** Opening Text block block **

This post originally appeared on the NHS-R blog.
Being the author of a package with tens of thousands of users must be incredibly rewarding. All those people getting value from your work and using it to do incredible things. Few of us will ever write a package that has that kind of reach though.
Most of us must be content to give back to our communities in smaller ways.
In 2019 I was working for a company building software for Genomics England and the NHS. We had many conversations about NHS numbers and NHS Spine and so on, and over time, I became interested in the numbers themselves.
As a manager, I wasn’t directly involved in writing any code, but was still heavily involved in the R community in my free time. So I wrote some code to validate the checksums used by NHS numbers to get a better understanding of how they work and to play with some R.
NHS numbers use a fairly simple format. The first 9 characters are the actual number and the 10th digit is a checksum. A checksum is some data that is used to verify another bit of data. In the case of NHS numbers, it’s the last digit. That 10th digit is generated by an algorithm that takes the first 9 digits as it’s input. This means you can check the validity of a number by taking the first 9 digits, computing the checksum and comparing that with the provided checksum. If they match, the number is valid.
Taken together, all 10 digits form the complete NHS number.
library(nhsnumber)
# Take a made up number and generate a checksum
get_checksum(123456788, full_output = TRUE)
# Take that output and a version of the same input number with an
# incorrect checksum and test their validity
is_valid(c(1234567881, 1234567882))
Credit card numbers, and many other numbers found out in the wild, use the same technique, though often with different algorithms (the Luhn algorithm in the case of credit card numbers). This makes it possible for us to validate the legitimacy of numbers before we pass them on to upstream services for final validation and association with the human it was assigned to..
Of course, in most cases, the algorithms are well known, and there’s nothing to stop people generating fake numbers that pass checksum validation. However, this early stage checksum validation can be used to flag typos and transcription errors in a number, or weed out obvious chancers.

** Closing Text block block **

Exercise requirements >>
Translate this sentence from the NHS numbers post into Spanish: "A checksum is some data that is used to verify another bit of data." The rows that follow come from a separate source.

** Opening Supplied entries block **

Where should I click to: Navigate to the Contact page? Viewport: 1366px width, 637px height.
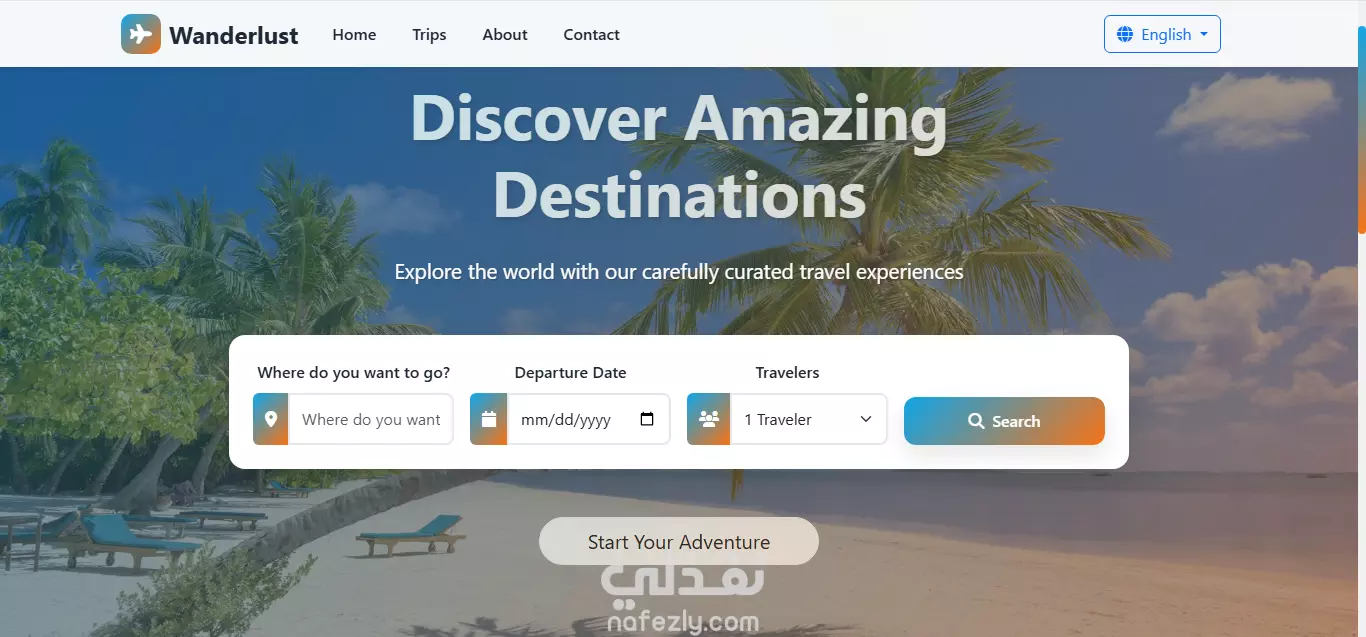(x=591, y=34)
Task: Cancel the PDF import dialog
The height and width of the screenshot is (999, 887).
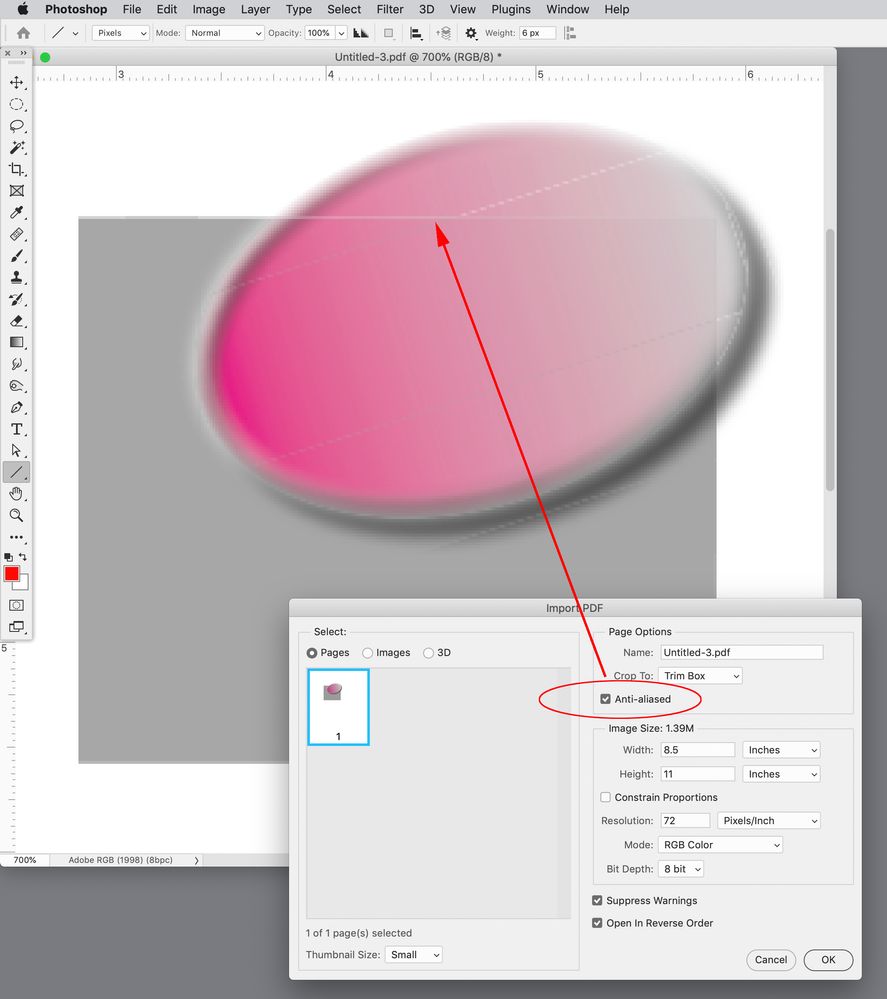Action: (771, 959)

** Closing Supplied entries block **
** Opening Supplied entries block **

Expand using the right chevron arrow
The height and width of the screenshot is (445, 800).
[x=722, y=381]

** Closing Supplied entries block **
** Opening Supplied entries block **

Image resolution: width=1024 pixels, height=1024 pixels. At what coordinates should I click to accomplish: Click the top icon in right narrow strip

** Closing Supplied entries block **

Task answer >>
Una suma de verificación es un dato que se utiliza para verificar otro dato.